Forty patients with SPS were identified and matched with 40 patients in each control group. In total 15452 colonoscopies were performed over the study period which amounts to a prevalence of 1: 384 patients (0.26%) with SPS. Fourteen patients (35%) required more than 1 year to accumulate enough polyps to reach WHO criteria for SPS. The diagnosis of SPS was largely incidental and 5% SPS patients were diagnosed with colorectal cancer over 3 years. The chance of detecting a meta-synchronous adenoma was similar in those with SPS (42%) and those with SSA (55%), P = 0.49. The majority of patients (75%) meeting criteria for SPS were women. The mean age of those with SPS (45 years) was significantly lower than both cohorts with SSA (57 years) and adenomas (63 years), P = 0.01. On univariate analysis cigarette exposure, first-degree family history of colorectal cancer and a high BMI weren’t significantly more associated with SPS compared to patients with SSA or patients with adenomas. However, patients with SPS (97%) and patients with SSAs not meeting SPS criteria (98%) were significantly more likely to be Caucasian compared to patients with adenomas (79%), P = 0.01.

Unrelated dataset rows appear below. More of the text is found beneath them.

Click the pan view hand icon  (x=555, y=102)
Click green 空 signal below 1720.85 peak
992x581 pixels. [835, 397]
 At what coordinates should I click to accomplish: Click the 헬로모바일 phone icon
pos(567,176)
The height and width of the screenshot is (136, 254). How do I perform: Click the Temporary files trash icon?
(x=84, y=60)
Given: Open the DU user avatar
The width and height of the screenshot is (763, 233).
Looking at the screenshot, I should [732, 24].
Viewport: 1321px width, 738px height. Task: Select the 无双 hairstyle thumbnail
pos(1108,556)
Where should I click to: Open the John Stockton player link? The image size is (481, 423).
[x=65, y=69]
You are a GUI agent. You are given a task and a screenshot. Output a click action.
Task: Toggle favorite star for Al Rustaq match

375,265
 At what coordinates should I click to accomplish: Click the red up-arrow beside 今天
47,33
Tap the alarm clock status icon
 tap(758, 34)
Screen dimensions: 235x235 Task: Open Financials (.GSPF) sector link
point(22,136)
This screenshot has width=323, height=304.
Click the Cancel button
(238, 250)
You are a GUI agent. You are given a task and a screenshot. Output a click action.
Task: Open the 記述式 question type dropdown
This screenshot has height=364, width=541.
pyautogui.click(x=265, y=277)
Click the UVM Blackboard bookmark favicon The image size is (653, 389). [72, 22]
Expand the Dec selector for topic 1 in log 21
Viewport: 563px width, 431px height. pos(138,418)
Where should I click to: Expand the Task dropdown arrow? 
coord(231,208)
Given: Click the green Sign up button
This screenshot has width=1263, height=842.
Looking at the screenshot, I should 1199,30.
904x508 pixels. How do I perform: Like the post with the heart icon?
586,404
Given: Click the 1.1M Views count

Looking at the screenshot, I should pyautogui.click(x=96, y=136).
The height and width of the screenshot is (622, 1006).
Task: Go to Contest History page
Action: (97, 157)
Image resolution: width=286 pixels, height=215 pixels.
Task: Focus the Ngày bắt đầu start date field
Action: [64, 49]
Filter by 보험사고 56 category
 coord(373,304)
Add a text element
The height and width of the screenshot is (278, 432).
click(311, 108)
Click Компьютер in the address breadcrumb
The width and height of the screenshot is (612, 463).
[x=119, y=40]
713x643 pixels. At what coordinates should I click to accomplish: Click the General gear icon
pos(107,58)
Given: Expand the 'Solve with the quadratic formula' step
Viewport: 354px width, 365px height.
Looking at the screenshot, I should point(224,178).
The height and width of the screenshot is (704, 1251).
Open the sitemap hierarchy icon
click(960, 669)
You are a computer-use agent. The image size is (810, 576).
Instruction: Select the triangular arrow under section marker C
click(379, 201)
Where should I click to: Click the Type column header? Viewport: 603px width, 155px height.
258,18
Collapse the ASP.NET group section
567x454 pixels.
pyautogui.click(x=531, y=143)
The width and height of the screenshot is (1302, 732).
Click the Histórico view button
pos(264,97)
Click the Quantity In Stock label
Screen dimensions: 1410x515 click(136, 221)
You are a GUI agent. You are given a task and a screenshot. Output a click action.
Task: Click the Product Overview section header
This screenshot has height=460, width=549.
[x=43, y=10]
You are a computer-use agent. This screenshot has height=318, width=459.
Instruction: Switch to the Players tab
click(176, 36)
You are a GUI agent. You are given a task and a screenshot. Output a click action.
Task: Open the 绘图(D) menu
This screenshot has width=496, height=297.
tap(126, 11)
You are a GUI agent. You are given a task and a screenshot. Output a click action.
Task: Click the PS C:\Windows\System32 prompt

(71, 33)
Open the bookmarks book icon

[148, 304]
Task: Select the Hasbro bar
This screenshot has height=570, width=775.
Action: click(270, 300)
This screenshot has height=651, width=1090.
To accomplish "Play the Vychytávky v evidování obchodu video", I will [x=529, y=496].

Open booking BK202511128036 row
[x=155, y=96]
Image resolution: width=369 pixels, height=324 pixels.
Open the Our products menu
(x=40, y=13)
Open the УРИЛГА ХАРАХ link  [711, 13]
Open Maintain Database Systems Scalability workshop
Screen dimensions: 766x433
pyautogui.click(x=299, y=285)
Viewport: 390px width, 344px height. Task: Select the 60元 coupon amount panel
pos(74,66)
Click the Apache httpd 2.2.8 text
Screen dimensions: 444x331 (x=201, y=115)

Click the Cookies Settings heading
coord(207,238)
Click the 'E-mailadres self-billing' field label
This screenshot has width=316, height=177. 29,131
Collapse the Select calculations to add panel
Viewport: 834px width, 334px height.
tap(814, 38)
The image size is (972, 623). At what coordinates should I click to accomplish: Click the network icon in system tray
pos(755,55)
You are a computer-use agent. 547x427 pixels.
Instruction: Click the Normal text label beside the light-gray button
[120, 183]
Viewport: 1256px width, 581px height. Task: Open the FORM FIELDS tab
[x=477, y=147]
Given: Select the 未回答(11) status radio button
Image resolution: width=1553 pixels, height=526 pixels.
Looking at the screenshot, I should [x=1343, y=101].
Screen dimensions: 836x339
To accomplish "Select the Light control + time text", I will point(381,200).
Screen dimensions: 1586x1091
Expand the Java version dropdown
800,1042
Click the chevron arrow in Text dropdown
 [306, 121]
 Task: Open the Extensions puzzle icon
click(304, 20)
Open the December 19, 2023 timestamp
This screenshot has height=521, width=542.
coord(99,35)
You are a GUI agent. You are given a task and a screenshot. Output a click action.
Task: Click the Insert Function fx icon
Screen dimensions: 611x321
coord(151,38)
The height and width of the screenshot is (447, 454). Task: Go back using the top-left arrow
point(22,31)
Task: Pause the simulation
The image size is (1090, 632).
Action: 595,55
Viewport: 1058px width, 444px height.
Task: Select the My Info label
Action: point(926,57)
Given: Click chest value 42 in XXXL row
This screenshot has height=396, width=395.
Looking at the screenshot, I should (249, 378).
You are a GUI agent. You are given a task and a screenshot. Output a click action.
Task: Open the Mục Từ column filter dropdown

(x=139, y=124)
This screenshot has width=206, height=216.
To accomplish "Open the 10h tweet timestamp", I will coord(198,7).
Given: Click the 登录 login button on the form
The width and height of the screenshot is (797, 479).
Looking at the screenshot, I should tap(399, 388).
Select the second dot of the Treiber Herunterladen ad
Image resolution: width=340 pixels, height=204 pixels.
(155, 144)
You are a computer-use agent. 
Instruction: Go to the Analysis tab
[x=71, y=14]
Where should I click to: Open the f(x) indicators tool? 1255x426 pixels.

The prevalence of SPS in our study was 0.26%. The vast majority of patients diagnosed with SPS were women. As a group, they were significantly younger compared to patients with SSA not meeting WHO criteria and patients with adenomatous polyps by more than a decade. Patients with SPS were no more likely to have a first degree relative with colorectal cancer or smoking history than the other two groups. Patients with serrated polyps were more likely to be Caucasian than patients with adenomas.
Core tip: At the time of diagnosis, sessile serrated polyposis syndrome (SPS) is associated with a high risk of concurrent colorectal cancer. Early diagnosis of SPS is crucial and this case-control study aim to delineate differences in risk factors for SPS and other types of polyps. The vast majority of patients diagnosed with SPS in our study were women. They were younger and more likely to be Caucasian compared to patients with adenomatous and patients with serrated adenomas not meeting World Health Organization criteria. SPS patients were no more likely to have a family history of colorectal cancer or cigarette exposure than other polyp groups.